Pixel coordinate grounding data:
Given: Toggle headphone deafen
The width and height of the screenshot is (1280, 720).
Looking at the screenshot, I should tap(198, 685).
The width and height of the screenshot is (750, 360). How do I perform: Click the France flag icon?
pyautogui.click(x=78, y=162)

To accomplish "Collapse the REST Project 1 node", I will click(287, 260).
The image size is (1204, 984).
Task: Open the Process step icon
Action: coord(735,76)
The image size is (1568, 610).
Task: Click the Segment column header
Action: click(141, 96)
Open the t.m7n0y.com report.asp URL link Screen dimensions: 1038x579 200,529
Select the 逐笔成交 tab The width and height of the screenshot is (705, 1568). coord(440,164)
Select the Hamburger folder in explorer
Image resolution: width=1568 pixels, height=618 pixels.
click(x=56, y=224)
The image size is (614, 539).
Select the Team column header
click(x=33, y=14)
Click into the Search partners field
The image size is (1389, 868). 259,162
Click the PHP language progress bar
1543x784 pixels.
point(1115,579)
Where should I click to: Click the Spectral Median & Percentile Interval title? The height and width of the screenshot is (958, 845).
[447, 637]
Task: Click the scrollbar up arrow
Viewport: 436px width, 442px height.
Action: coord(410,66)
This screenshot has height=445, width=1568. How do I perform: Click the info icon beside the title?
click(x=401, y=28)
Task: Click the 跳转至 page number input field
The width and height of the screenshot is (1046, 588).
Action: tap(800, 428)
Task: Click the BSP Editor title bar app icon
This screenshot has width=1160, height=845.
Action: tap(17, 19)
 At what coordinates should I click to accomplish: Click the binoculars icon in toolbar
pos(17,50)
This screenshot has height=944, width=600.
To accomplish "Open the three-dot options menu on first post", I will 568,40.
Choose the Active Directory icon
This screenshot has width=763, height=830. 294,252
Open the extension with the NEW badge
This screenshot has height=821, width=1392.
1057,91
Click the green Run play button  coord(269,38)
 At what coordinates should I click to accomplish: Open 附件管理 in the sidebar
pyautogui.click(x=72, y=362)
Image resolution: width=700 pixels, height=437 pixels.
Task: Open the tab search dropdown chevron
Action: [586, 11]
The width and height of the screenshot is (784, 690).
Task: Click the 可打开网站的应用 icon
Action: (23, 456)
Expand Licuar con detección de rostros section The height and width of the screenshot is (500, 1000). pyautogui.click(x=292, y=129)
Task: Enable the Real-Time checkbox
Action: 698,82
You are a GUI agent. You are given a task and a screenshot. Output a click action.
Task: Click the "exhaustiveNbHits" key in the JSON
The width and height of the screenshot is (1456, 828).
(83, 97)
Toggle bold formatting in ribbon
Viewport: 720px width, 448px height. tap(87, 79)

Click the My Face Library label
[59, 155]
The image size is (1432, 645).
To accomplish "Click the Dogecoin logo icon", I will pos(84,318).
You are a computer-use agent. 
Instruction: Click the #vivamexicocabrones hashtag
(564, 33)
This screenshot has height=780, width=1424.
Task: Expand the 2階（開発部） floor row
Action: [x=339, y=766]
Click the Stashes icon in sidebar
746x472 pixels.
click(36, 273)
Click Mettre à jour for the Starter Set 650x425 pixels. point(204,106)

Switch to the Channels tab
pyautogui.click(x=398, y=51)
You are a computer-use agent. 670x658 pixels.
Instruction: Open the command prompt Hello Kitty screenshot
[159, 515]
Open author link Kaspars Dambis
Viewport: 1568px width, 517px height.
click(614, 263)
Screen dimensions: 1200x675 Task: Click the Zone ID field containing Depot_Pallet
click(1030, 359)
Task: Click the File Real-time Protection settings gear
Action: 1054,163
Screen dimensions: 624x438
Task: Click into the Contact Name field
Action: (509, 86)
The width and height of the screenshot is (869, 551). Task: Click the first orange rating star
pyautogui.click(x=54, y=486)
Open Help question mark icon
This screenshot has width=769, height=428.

**Work required**
Every line of the data above that contains the word "agent" should be counted; please give the total alone.

**Output**
3